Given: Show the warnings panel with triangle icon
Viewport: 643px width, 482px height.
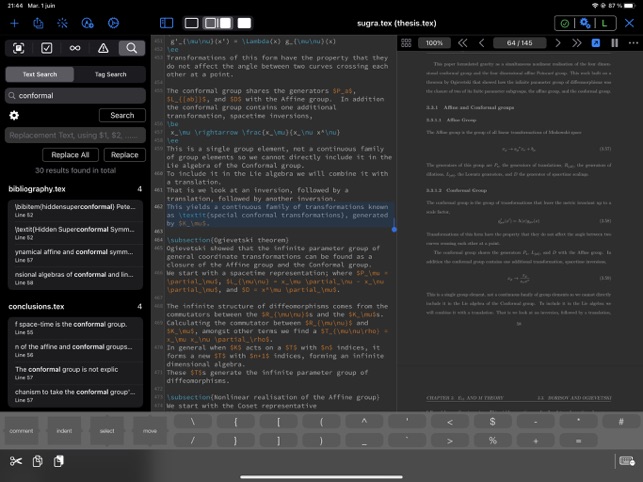Looking at the screenshot, I should (103, 48).
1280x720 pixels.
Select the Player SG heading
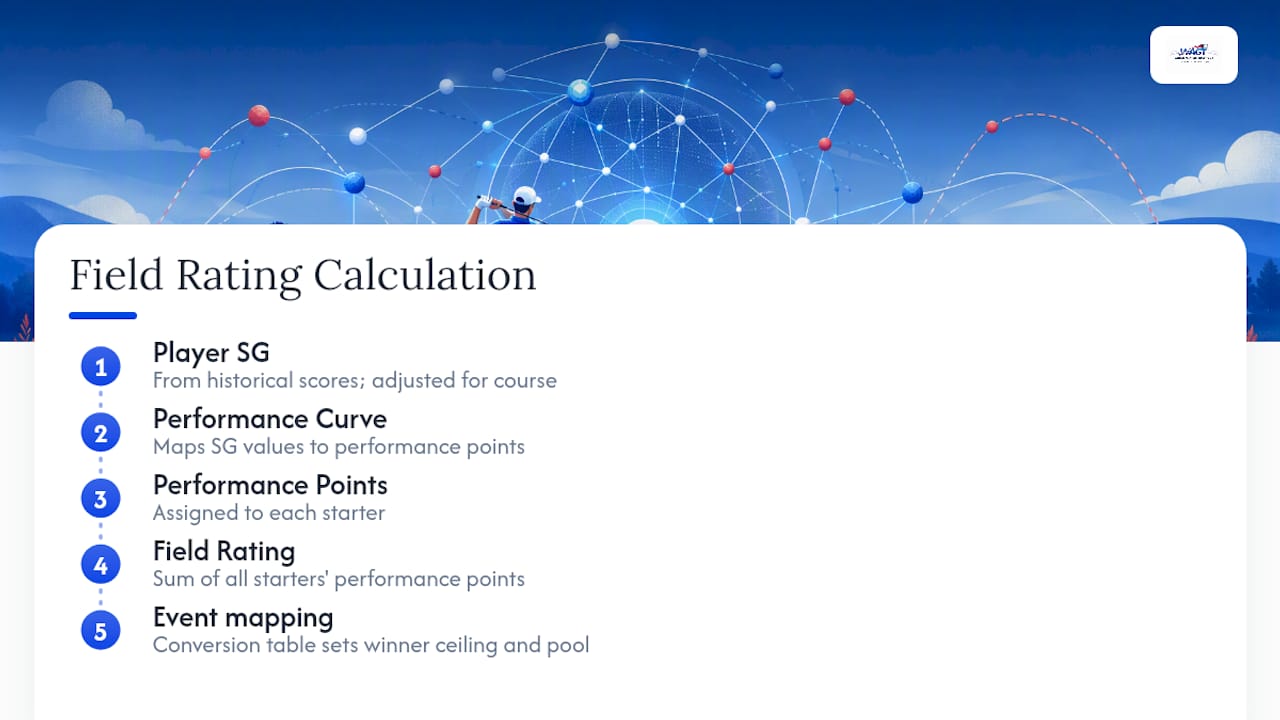click(x=211, y=352)
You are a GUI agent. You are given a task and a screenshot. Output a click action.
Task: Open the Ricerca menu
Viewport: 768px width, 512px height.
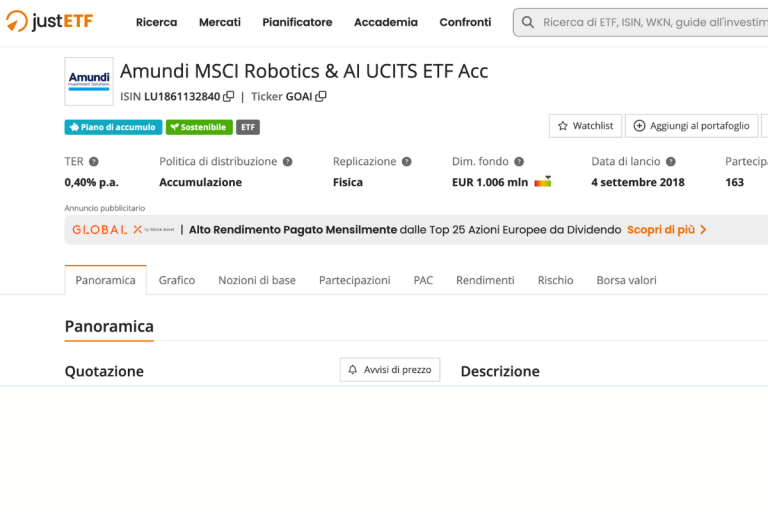pyautogui.click(x=156, y=22)
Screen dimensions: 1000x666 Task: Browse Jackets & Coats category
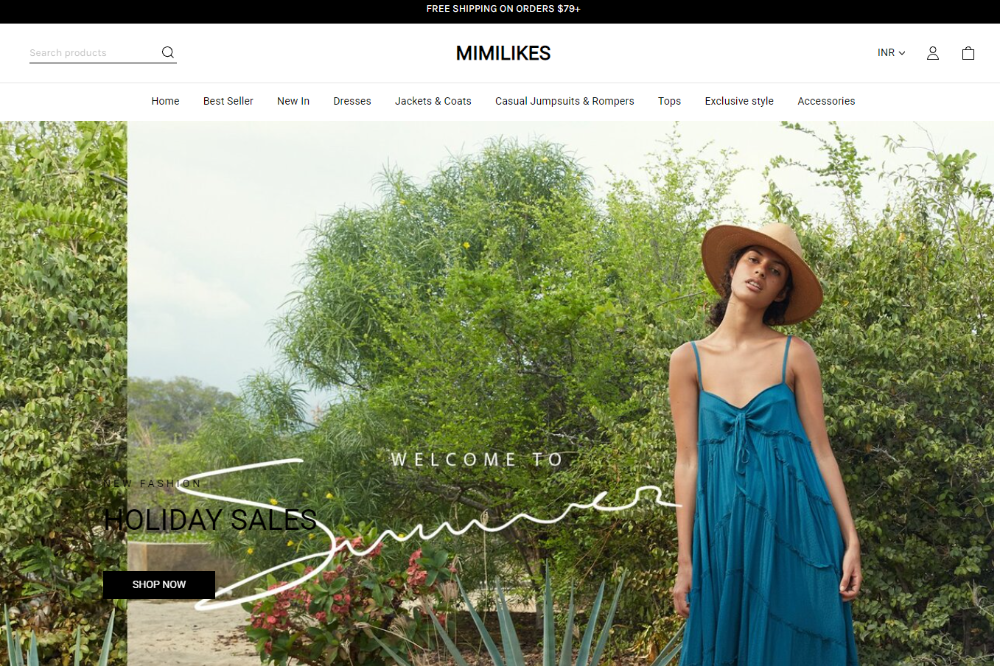pyautogui.click(x=433, y=101)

**Exercise objective:**
Working from the line with "Viewport: 643px width, 482px height." to the last line of the material above, repeat each line exactly and leave out the pictures.

**Exercise solution:**
Viewport: 643px width, 482px height.
Looking at the screenshot, I should (103, 48).
1280x720 pixels.
Select the Player SG heading
click(x=211, y=352)
You are a GUI agent. You are given a task and a screenshot. Output a click action.
Task: Open the Ricerca menu
Viewport: 768px width, 512px height.
pyautogui.click(x=156, y=22)
Screen dimensions: 1000x666 Task: Browse Jackets & Coats category
pyautogui.click(x=433, y=101)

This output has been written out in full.